3.Time your baby’s feeding cycle and do not force feed him/her

 Observe your toddler keenly. Note when it is hungry, when is it sleepy and when it just wants to play with people around him (yes babies have their schedules too). Babies tend to bite towards the end of nursing when they are full. Adjust your schedule around your baby’s. Forcing your baby to breastfeed will never help.

4.Stop nursing before your baby dozes off

Your baby is likely to clench its teeth while sleeping. If your baby starts falling asleep in the middle of nursing, it will be very painful and challenging to remove your nipple from baby’s mouth. Be alert and do not let your baby sleep midway. If it starts dozing off, do not hesitate to use your finger to remove your nipple from the baby’s mouth.

5.Avoid distractions and communicate to your baby

 A distracted baby may move during breastfeeding this can make it bite you. Also, if the mother is distracted then it may bite to get her attention. So breastfeed in a quiet place as far as possible.
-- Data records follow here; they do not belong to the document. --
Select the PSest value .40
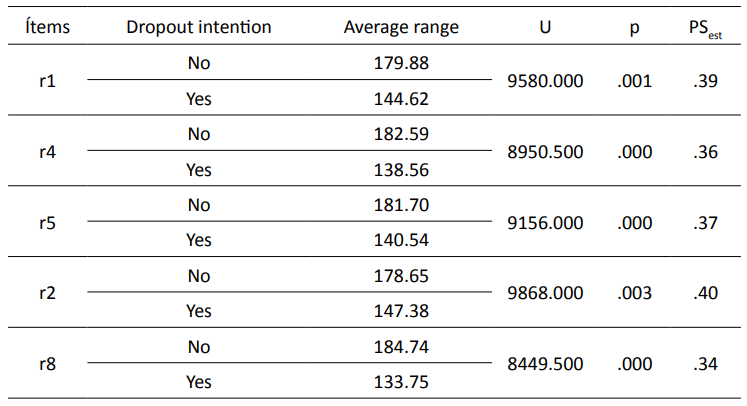The height and width of the screenshot is (406, 747). pyautogui.click(x=705, y=293)
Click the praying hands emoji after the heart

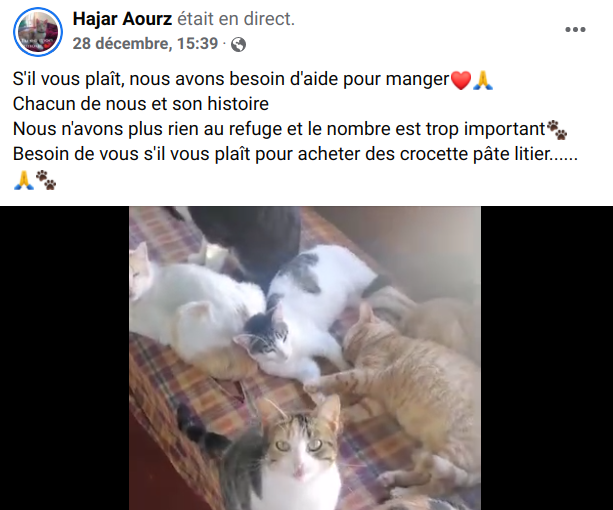click(483, 80)
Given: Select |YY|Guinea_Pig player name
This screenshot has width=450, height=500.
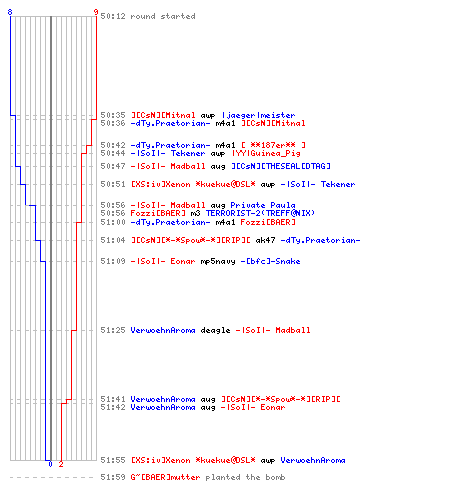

Communicate to your baby, let your little one know that his/her mother is with her. Communicate to tell your baby that it shouldn’t bite, your baby is smarter, more observant and faster learner than you think.

6.The milk supply should not stop 

If the milk is not freely flowing into your baby’s mouth, he/she may bite out of frustration. Therefore, ensure that the milk supply is plentiful and you don’t have plugged ducts.

7.Put your baby down if it bites

This is a good way of letting your baby know that he/she shouldn’t bite during breastfeeding. Put your baby down when it bites, and continue nursing after a moment. Your baby will learn that biting means an end to feeding. Most 9-month-olds can learn through the mother’s body language.